You see from the images above the colors assigned to each class (i.e 0 to 9 plus the background). If you don't like these colors, feel free to rerun the cell where colors is defined to get another set of random colors. Alternatively, you can assign the RGB values for each class instead of relying on random values.

Define the Model

As discussed in the lectures, the image segmentation model will have two paths:

  1. Downsampling Path - This part of the network extracts the features in the image. This is done through a series of convolution and pooling layers. The final output is a reduced image (because of the pooling layers) with the extracted features. You will build a custom CNN from scratch for this path.

  2. Upsampling Path - This takes the output of the downsampling path and generates the predictions while also converting the image back to its original size. You will use an FCN-8 decoder for this path.

» **TASK LIST**
1. In the segmentation model text above, copy out the passage from "As discussed in" to "decoder for this path.".
2. According to the segmentation model text above, what kind of decoder is used for the upsampling path?

» **STORED ROWS**
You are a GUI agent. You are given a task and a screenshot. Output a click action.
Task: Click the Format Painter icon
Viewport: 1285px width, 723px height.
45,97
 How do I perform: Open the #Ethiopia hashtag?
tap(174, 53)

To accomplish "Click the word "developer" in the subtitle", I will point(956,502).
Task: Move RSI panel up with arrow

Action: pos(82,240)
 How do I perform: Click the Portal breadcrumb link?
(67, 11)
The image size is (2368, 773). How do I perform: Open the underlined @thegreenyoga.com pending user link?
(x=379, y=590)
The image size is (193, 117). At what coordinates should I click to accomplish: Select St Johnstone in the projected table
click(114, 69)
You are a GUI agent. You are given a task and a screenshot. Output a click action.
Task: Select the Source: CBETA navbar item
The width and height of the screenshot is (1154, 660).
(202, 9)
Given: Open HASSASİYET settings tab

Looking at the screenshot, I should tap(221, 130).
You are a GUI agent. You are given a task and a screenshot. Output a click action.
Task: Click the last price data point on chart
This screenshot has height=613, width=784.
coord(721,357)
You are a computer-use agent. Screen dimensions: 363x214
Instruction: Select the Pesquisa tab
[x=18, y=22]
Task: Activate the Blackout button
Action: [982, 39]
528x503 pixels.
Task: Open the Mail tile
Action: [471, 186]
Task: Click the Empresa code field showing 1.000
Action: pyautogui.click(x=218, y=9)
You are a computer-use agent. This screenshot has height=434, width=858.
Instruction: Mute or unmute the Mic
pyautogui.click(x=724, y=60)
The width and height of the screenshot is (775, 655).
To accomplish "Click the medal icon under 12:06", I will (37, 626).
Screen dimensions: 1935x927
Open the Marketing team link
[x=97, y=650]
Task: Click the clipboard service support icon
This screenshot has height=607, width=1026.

» **WORKED SOLUTIONS**
1.
As discussed in the lectures, the image segmentation model will have two paths:

  1. Downsampling Path - This part of the network extracts the features in the image. This is done through a series of convolution and pooling layers. The final output is a reduced image (because of the pooling layers) with the extracted features. You will build a custom CNN from scratch for this path.

  2. Upsampling Path - This takes the output of the downsampling path and generates the predictions while also converting the image back to its original size. You will use an FCN-8 decoder for this path.

2. An FCN-8 decoder.